Start at the line in the entries below that contains "febrero 2017 (622, 1480)", stop at the line that contains "Окуялар (43, 1463)", and output exactly the lines in that span, both ends included.

^^^^^^^^^^^^^^^^

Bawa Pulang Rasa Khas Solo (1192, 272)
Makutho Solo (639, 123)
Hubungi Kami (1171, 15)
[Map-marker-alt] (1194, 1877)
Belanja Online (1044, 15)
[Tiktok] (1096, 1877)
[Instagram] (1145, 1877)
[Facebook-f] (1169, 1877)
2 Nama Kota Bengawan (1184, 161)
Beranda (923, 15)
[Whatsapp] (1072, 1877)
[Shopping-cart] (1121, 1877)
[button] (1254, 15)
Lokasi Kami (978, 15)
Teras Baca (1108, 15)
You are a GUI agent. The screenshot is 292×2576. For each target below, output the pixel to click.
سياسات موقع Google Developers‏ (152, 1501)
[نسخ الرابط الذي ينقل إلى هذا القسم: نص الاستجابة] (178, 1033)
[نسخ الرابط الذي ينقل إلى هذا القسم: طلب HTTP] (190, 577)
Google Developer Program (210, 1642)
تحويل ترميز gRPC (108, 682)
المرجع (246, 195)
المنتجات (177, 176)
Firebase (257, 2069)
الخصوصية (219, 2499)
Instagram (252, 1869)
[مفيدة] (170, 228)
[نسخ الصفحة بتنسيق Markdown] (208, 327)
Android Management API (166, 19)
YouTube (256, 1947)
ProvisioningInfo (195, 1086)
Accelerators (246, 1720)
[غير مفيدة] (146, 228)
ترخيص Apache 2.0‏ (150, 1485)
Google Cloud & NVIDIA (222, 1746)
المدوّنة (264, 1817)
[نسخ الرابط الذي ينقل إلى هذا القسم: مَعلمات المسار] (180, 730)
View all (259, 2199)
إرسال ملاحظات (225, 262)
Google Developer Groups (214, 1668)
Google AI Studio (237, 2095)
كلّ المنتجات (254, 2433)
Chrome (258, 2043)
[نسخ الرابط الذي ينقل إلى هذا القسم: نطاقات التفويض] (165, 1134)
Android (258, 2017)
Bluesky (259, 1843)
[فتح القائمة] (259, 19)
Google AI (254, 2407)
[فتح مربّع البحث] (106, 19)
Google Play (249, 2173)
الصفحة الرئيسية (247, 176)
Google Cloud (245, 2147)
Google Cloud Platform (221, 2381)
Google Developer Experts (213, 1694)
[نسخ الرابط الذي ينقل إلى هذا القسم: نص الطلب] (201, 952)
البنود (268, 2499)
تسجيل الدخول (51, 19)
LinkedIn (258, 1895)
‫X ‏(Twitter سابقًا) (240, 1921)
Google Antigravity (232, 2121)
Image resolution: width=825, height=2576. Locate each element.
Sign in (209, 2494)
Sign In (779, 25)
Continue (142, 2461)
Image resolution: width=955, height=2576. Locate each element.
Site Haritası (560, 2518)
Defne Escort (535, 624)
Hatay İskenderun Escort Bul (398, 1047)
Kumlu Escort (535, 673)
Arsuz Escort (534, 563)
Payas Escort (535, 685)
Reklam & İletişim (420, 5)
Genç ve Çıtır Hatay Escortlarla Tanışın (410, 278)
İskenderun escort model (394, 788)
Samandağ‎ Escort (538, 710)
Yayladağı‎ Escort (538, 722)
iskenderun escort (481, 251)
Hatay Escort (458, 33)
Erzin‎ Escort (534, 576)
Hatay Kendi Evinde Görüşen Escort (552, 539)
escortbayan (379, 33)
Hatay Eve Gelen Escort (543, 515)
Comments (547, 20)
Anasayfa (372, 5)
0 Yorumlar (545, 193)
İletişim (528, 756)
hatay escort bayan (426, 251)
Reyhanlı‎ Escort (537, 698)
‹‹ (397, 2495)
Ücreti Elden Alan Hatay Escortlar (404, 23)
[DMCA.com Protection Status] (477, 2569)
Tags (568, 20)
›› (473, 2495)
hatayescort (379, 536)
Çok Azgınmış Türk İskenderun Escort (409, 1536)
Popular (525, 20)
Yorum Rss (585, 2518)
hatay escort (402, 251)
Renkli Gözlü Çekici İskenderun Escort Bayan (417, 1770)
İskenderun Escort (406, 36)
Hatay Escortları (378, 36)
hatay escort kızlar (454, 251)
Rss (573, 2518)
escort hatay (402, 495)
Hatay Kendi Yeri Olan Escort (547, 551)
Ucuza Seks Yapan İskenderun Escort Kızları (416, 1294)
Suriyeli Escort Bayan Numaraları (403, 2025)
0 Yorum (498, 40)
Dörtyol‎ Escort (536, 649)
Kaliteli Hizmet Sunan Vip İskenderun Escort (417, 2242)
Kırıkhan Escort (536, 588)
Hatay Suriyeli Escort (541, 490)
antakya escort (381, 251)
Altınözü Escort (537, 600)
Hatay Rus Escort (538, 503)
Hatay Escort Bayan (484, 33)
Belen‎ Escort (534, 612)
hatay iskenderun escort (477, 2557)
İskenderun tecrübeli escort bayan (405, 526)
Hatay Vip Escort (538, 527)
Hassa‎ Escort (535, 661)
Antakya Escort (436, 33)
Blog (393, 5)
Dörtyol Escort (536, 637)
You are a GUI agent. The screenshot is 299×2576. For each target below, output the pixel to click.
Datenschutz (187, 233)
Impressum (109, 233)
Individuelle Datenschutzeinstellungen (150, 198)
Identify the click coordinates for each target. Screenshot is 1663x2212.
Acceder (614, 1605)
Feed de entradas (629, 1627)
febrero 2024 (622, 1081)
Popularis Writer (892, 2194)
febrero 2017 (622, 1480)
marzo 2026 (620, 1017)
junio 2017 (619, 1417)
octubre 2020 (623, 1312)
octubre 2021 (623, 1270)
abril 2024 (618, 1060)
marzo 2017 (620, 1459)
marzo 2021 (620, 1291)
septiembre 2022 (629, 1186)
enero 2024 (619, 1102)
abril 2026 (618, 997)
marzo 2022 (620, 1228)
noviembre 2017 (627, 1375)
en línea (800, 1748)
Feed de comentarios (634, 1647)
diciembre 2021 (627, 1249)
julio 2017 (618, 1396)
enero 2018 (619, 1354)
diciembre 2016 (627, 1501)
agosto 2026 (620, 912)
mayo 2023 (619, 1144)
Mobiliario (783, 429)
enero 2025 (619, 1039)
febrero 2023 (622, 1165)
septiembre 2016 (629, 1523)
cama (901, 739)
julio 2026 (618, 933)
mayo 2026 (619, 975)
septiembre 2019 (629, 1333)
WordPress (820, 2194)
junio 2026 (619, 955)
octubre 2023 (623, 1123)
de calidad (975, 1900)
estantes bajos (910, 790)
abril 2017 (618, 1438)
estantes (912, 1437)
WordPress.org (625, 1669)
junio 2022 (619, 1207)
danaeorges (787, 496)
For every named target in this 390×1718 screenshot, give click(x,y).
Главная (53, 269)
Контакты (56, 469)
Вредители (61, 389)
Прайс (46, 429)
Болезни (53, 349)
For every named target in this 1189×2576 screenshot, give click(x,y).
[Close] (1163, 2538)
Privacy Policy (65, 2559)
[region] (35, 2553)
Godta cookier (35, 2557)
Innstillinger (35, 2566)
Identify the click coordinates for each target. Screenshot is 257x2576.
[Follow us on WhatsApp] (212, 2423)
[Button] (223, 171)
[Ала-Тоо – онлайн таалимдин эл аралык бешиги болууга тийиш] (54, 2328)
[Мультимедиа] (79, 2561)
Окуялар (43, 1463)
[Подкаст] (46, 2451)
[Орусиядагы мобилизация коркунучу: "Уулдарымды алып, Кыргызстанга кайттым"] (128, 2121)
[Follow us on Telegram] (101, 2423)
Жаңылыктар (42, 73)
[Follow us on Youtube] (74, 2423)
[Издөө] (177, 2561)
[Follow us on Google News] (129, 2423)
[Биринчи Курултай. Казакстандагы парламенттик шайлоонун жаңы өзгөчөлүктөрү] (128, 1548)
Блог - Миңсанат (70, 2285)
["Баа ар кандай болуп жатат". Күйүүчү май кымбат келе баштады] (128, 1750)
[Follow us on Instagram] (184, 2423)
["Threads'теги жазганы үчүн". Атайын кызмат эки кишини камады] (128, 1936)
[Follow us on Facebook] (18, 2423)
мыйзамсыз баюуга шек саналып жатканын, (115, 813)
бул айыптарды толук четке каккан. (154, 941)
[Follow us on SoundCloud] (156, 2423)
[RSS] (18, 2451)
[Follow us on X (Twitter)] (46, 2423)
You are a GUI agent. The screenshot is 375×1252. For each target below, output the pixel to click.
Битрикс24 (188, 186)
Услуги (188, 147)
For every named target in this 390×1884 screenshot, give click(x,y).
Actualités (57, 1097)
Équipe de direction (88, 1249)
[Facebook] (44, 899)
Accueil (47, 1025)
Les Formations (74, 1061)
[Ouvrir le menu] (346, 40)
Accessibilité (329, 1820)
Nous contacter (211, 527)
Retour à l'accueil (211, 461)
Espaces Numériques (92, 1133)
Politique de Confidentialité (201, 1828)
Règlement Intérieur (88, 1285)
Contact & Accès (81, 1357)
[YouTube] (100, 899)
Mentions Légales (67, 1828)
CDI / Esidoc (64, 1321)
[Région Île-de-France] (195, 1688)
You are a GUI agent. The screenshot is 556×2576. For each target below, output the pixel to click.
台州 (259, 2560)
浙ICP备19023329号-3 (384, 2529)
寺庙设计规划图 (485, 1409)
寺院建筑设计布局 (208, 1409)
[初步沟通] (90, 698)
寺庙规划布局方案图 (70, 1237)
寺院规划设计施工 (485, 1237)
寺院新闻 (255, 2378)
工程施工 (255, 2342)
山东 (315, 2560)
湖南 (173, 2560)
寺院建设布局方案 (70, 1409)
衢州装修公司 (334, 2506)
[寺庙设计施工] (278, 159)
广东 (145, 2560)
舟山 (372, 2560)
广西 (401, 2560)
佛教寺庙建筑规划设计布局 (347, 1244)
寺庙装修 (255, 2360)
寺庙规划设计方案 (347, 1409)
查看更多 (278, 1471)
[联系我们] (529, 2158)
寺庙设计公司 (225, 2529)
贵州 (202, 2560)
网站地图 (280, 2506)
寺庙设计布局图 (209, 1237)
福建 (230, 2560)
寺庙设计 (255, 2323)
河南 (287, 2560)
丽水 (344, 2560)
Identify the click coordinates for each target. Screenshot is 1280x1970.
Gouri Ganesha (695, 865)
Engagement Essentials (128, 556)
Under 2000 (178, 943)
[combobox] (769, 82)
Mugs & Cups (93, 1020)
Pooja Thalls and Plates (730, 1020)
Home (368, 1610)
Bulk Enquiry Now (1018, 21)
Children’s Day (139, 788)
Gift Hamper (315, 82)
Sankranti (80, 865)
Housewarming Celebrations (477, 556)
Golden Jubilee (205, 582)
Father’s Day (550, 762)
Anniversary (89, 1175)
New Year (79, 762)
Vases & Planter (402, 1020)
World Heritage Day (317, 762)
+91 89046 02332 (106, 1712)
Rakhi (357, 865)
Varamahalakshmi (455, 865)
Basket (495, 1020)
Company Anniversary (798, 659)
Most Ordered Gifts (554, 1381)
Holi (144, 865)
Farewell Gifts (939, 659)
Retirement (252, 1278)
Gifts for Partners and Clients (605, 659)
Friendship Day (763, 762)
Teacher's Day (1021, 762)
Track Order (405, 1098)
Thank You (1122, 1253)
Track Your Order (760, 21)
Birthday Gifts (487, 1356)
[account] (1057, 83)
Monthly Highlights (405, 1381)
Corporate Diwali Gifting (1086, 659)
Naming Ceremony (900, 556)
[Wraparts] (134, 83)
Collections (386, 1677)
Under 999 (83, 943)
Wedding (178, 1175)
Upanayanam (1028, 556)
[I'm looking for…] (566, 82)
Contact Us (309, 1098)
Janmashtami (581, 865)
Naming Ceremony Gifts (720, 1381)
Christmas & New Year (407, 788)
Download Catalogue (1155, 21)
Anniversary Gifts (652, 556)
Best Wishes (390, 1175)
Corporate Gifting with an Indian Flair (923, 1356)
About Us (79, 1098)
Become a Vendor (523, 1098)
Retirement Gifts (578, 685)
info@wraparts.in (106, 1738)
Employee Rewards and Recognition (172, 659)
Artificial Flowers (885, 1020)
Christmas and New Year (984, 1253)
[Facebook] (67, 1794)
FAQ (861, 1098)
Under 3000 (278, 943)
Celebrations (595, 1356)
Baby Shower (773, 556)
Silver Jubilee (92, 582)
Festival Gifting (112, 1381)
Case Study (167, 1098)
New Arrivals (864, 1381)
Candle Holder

^^^^^^^^^^^^^^^^

# ANSWER TO THE PROBLEM:
febrero 2017 (622, 1480)
marzo 2026 (620, 1017)
junio 2017 (619, 1417)
octubre 2020 (623, 1312)
octubre 2021 (623, 1270)
abril 2024 (618, 1060)
marzo 2017 (620, 1459)
marzo 2021 (620, 1291)
septiembre 2022 (629, 1186)
enero 2024 (619, 1102)
abril 2026 (618, 997)
marzo 2022 (620, 1228)
noviembre 2017 (627, 1375)
en línea (800, 1748)
Feed de comentarios (634, 1647)
diciembre 2021 (627, 1249)
julio 2017 (618, 1396)
enero 2018 (619, 1354)
diciembre 2016 (627, 1501)
agosto 2026 (620, 912)
mayo 2023 (619, 1144)
Mobiliario (783, 429)
enero 2025 (619, 1039)
febrero 2023 (622, 1165)
septiembre 2016 (629, 1523)
cama (901, 739)
julio 2026 (618, 933)
mayo 2026 (619, 975)
septiembre 2019 (629, 1333)
WordPress (820, 2194)
junio 2026 (619, 955)
octubre 2023 (623, 1123)
de calidad (975, 1900)
estantes bajos (910, 790)
abril 2017 (618, 1438)
estantes (912, 1437)
WordPress.org (625, 1669)
junio 2022 (619, 1207)
danaeorges (787, 496)
For every named target in this 390×1718 screenshot, give click(x,y).
Главная (53, 269)
Контакты (56, 469)
Вредители (61, 389)
Прайс (46, 429)
Болезни (53, 349)
For every named target in this 1189×2576 screenshot, give click(x,y).
[Close] (1163, 2538)
Privacy Policy (65, 2559)
[region] (35, 2553)
Godta cookier (35, 2557)
Innstillinger (35, 2566)
Identify the click coordinates for each target. Screenshot is 257x2576.
[Follow us on WhatsApp] (212, 2423)
[Button] (223, 171)
[Ала-Тоо – онлайн таалимдин эл аралык бешиги болууга тийиш] (54, 2328)
[Мультимедиа] (79, 2561)
Окуялар (43, 1463)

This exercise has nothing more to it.